In eighteenth-century Warsaw, the gardens of Prince Kazimierz Poniatowski were famous for their beauty. The prince was an entertaining person with a penchant for the exotic. His gardens boasted impressive greenhouses and pineries, where some 5,000 pineapples ripened every year.
The best loved part of the prince’s property was the ‘Mountain’, which changed hands several times after his death before eventually being purchased by Mr Chovot, a popular restaurateur, in 1815. It was Chovot who renamed it ‘Góra na Frascati’ [The hill at Frascati], after the town near Rome.
Not far away, on what is now the corner of ul. Wiejska and ul. Górnośląska, was ‘Wiejska Kawa’ [Village coffee], one of Warsaw’s most famous cafés, celebrated for its excellent hot dishes, especially crayfish and asparagus.

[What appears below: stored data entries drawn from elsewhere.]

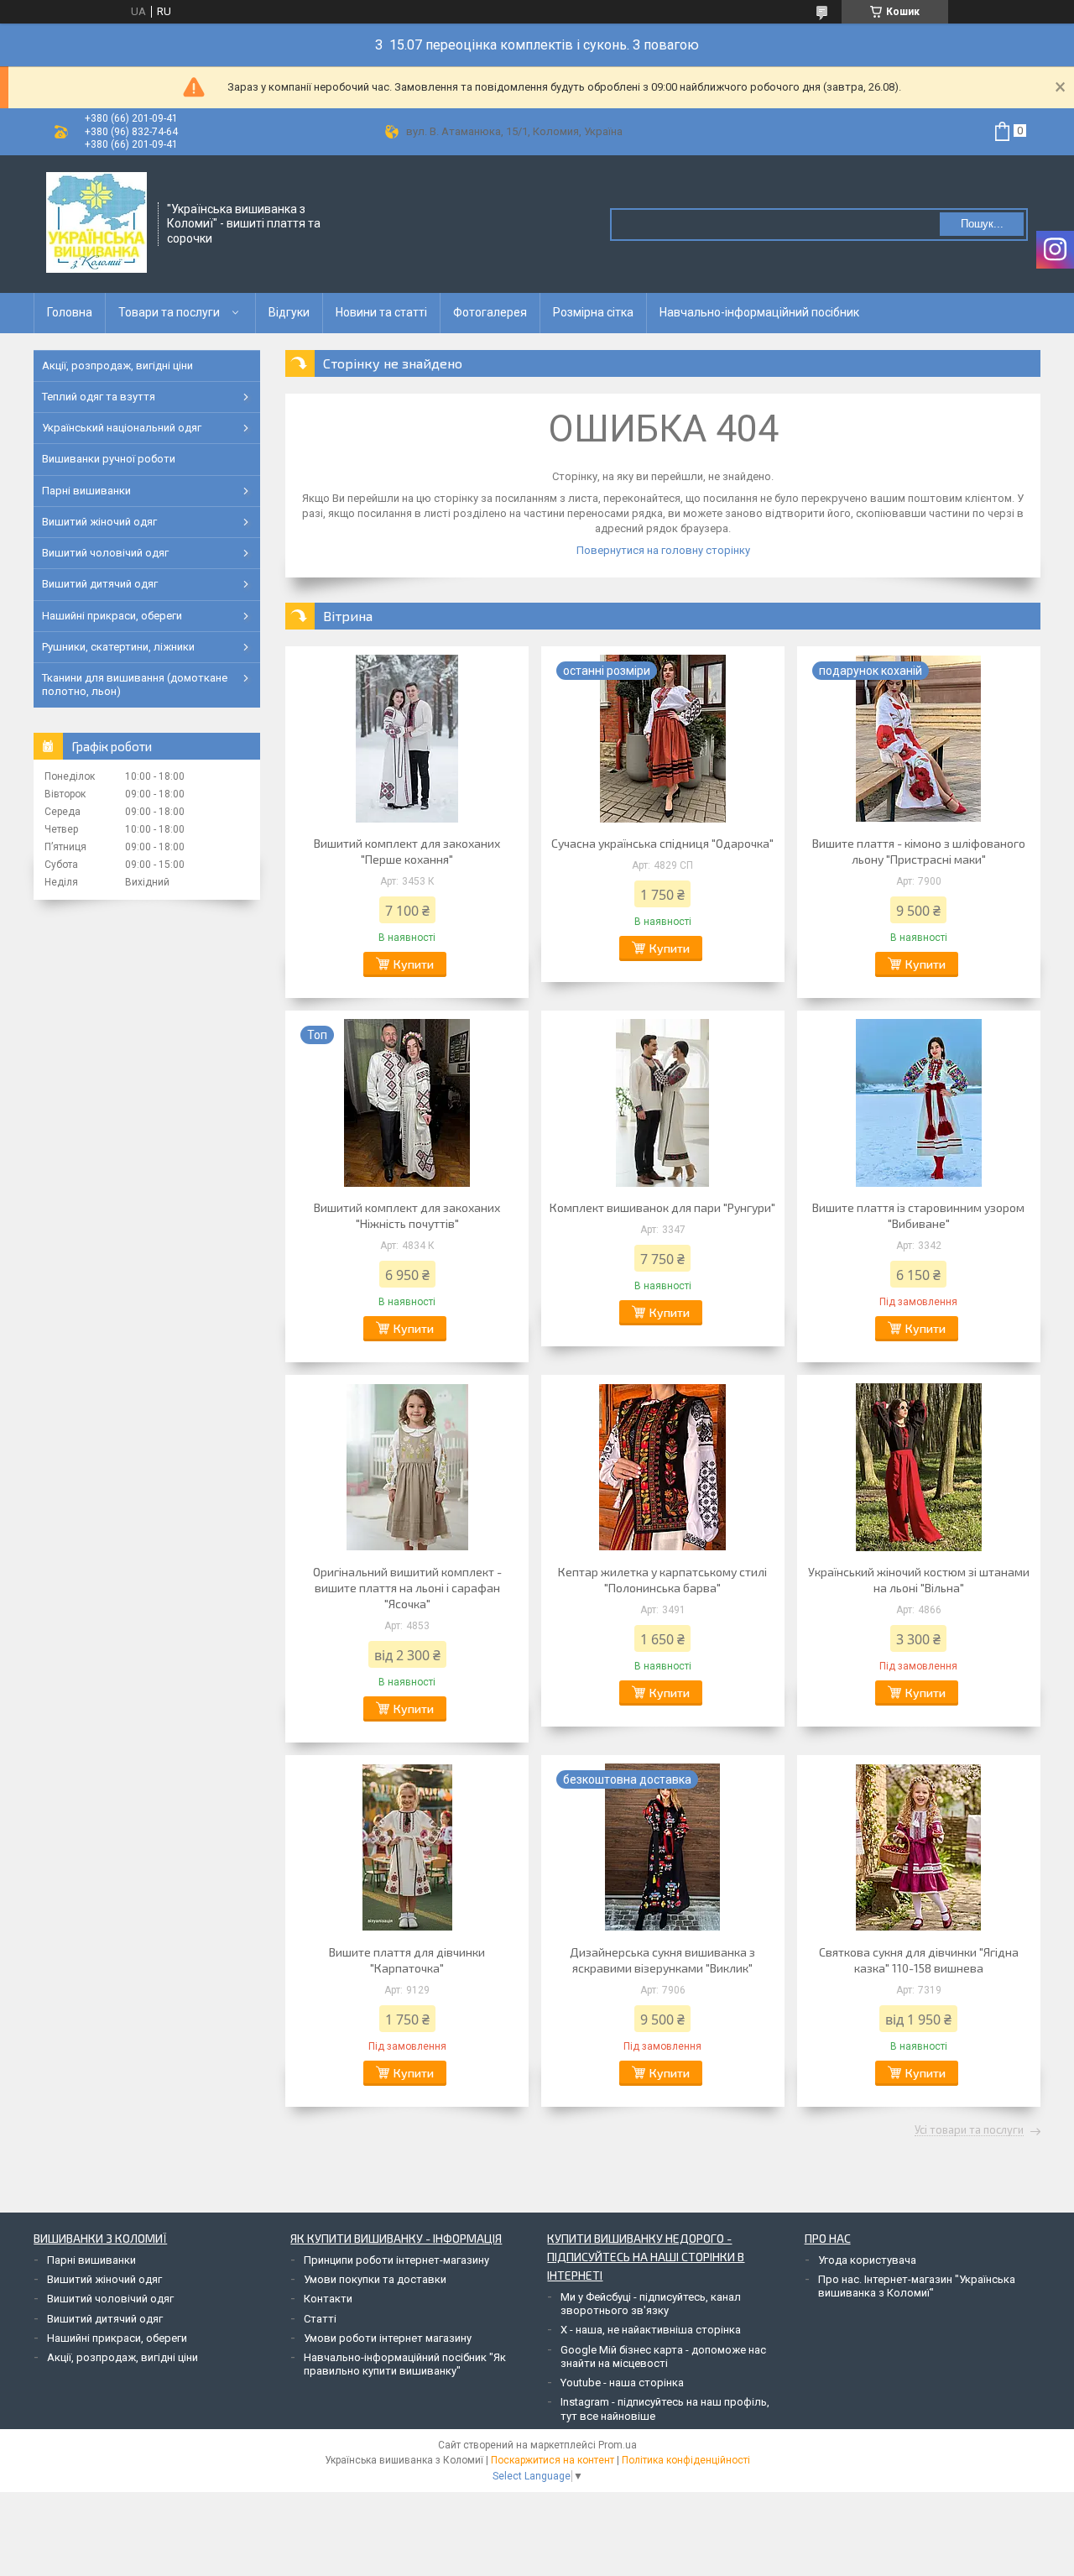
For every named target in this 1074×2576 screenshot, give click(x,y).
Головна (69, 312)
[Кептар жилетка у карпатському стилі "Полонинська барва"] (663, 1467)
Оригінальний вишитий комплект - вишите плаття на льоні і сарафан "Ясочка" (407, 1588)
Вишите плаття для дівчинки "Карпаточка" (407, 1960)
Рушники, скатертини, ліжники (118, 646)
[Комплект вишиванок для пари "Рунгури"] (663, 1103)
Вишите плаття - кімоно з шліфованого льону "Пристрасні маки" (918, 851)
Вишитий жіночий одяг (99, 521)
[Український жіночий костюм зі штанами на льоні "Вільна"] (919, 1467)
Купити (414, 964)
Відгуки (289, 312)
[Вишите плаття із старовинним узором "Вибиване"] (919, 1103)
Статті (320, 2318)
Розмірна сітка (593, 312)
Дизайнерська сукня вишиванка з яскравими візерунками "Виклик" (662, 1960)
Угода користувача (867, 2260)
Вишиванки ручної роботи (108, 458)
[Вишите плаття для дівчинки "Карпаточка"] (407, 1847)
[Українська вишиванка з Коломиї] (96, 222)
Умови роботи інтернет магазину (388, 2338)
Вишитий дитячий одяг (100, 583)
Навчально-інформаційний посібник (759, 312)
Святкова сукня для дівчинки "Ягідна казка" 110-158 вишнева (919, 1960)
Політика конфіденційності (686, 2460)
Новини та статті (381, 312)
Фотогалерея (490, 312)
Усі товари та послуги (969, 2130)
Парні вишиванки (86, 490)
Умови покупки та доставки (375, 2279)
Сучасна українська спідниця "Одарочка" (662, 843)
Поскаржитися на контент (552, 2460)
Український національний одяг (121, 427)
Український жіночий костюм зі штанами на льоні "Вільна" (919, 1580)
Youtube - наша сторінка (622, 2382)
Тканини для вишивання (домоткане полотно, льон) (134, 684)
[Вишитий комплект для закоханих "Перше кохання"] (407, 739)
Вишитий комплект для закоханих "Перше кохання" (407, 851)
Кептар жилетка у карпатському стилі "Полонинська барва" (662, 1580)
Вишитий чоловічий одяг (105, 552)
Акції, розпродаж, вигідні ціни (117, 365)
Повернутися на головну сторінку (663, 550)
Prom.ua (617, 2445)
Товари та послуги (169, 312)
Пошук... (982, 223)
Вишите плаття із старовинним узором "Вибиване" (918, 1215)
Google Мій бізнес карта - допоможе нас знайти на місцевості (663, 2356)
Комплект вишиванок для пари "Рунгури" (662, 1207)
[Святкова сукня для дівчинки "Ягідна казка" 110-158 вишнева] (919, 1847)
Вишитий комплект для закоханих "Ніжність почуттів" (407, 1215)
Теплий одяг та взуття (98, 396)
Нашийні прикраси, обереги (112, 615)
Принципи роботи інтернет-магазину (396, 2260)
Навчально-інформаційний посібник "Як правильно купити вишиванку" (405, 2364)
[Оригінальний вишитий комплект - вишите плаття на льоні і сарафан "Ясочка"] (407, 1467)
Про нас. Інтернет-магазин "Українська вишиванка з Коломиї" (916, 2286)
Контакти (328, 2298)
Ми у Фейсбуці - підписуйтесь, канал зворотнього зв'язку (650, 2304)
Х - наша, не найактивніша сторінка (650, 2329)
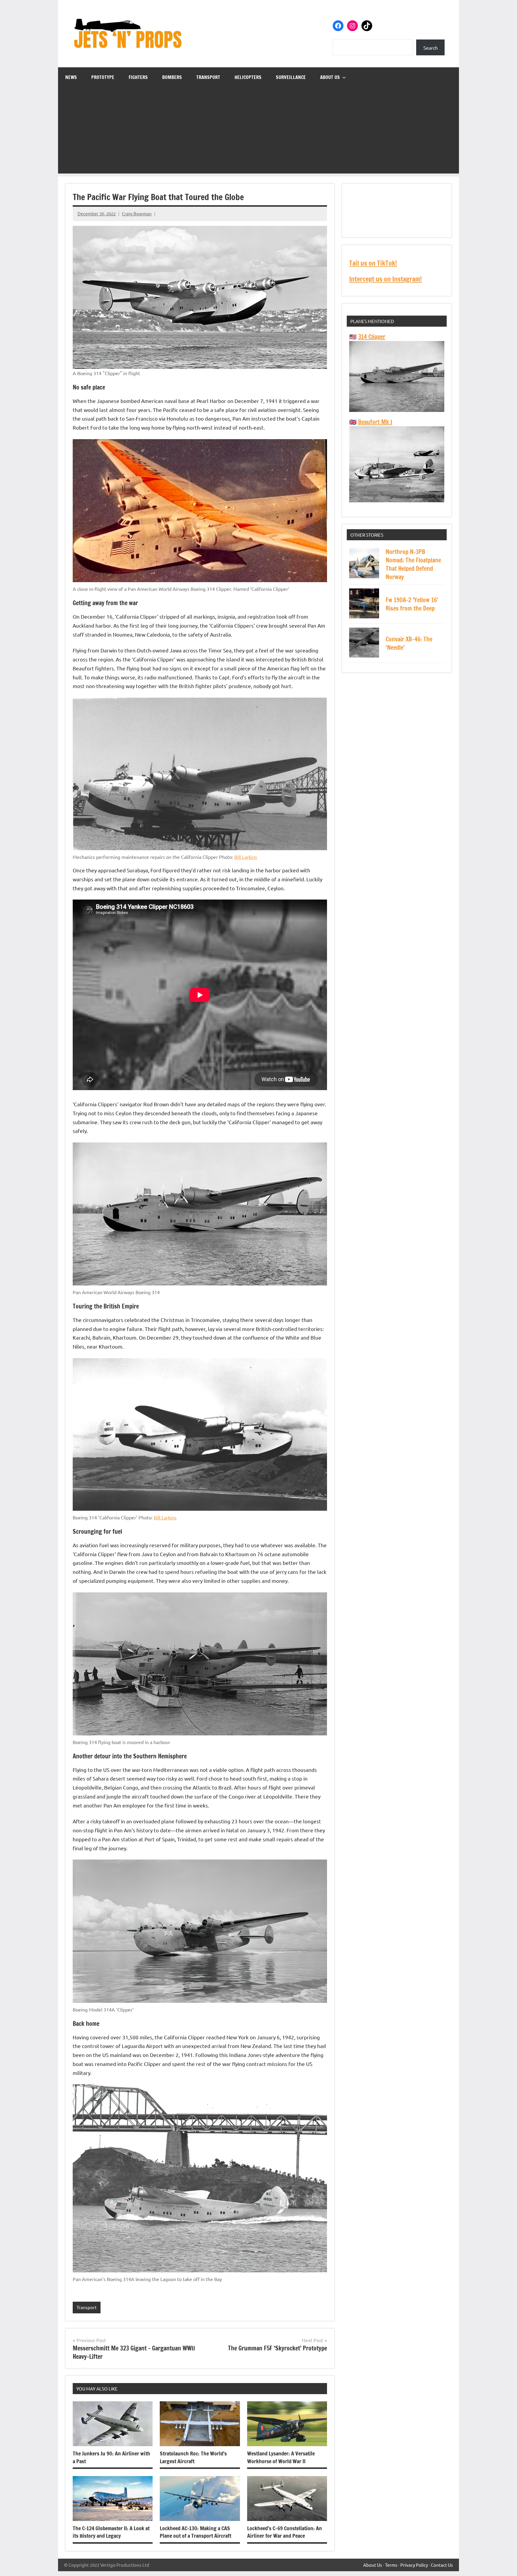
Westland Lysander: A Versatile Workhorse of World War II (281, 2457)
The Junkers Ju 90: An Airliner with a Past (111, 2457)
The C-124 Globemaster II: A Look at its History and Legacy (111, 2532)
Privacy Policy (414, 2565)
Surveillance (291, 77)
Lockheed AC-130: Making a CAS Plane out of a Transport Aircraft (195, 2532)
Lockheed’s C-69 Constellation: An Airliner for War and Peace (284, 2532)
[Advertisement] (258, 132)
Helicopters (248, 77)
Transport (208, 77)
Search (430, 48)
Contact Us (442, 2565)
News (71, 77)
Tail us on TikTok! (373, 263)
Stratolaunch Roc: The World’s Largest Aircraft (193, 2457)
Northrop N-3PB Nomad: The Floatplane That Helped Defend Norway (413, 564)
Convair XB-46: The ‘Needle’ (409, 643)
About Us (330, 77)
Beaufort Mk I (375, 422)
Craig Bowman (137, 213)
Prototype (102, 77)
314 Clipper (371, 336)
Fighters (138, 77)
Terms (391, 2565)
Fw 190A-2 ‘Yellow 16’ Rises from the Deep (412, 604)
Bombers (172, 77)
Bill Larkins (245, 857)
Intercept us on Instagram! (385, 279)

Being located in a precinct that was perfect for walking meant that it enjoyed huge passing trade. Young people (perhaps including a happy and companionable Fryderyk Chopin) in particular would come to the ‘Wiejska Kawa’ and stay there to enjoy themselves and sing.
The scenic grounds invited settlement. The home of Antonio Corazzi, the famous architect who came to build the capital of the Kingdom of Poland (Congress Poland) at the invitation of Stanisław Staszic, was on ul. Wiejska. There was a garden at the rear of the Corazzi residence. Entry was via a gateway on the Aleje Ujazdowskie side. On the other side of the street, Senator Nikolay Novosiltsov, a thoroughly detested figure in patriotic circles, had his summer residence in the Frascati garden. In his memoirs, Kajetan Koźmian describes Novosiltsov as ‘red-faced, as if covered with leprosy, cross-eyed and eagle-eyed, and already grey’. Adam Mickiewicz depicted Novosiltsov as an incarnation of evil in Part III of Dziady [Forefathers’ Eve].